You’ve never been one to notably detest humiliation. It’s productive – healthy, even – in smaller doses; a fitting consequence for those who you deem deserve it. Yet, as you find yourself unceremoniously hoisted over Miguel’s shoulder, forced into a meandering parade through the streets of New York, you breach into uncharted territory – a threshold where your tolerance encounters its breaking point. 
He makes no effort to soften his strides, unmoved by the idea of providing even a shred of respite for your susceptible self. If anything, it feels as though he deliberately seeks out the harshest terrain, silently chastising your earlier defiance in the most passive aggressive manner known to man. He’d reinforced your constraints before marching out on this fruitless venture, and now you bobble uselessly, backside pointed upward, anchored solely by the meaty arm around your knees. 
At least you’ve regained control of your mouth. 
“D’stroyed it. Gone. Dearly d’parted–” 
“If you’re going to run that little mouth, then make it helpful.” 

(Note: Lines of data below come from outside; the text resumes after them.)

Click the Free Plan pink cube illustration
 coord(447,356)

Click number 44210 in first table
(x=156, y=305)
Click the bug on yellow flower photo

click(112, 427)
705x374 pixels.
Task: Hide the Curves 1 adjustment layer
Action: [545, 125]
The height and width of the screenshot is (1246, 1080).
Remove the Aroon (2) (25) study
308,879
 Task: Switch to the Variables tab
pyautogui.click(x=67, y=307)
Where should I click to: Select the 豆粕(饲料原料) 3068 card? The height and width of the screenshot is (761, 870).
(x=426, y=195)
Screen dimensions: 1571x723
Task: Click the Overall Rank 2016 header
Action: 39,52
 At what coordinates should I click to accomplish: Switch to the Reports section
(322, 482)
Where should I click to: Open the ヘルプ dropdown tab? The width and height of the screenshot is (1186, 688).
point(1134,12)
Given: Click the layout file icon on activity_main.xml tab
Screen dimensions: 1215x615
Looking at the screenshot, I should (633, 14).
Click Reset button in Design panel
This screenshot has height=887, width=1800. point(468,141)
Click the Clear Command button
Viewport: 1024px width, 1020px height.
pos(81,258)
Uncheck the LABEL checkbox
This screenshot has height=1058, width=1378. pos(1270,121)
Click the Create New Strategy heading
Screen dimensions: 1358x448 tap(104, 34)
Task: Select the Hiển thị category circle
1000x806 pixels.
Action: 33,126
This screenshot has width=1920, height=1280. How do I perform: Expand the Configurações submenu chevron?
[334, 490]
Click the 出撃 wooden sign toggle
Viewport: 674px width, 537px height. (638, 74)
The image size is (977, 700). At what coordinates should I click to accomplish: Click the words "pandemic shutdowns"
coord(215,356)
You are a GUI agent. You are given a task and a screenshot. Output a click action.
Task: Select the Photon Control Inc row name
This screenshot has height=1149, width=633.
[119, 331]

“M’bein’ helpfoo,” you start, straining your weakened vocal cords in an effort to mock him. The grip of paralysis may have slackened its hold, but neurotransmission remains at an all time, sluggish low. In all actuality, it astounds you that he can even begin to decipher your words from the tangled murmurs they become. 
“You had it on at the convenience, and a little bit afterward. You can’t expect me to believe that you dealt with it while running for your life.”
Running for your life. Sure. 
Displeasure sparks at the confidence he imbues in his assumption.
“Escoos m– hnngh–” A sudden jump of stress robs you of breath, your stomach plummeting alongside the rapidly distancing ground. As Miguel propels himself above the city skyline, effortlessly evading the crowded streets via a web he’d grappled to an adjacent building, you’re confronted with a stark reality – that this is the very first time you have ever, and likely will ever, experience what it’s like to swing. 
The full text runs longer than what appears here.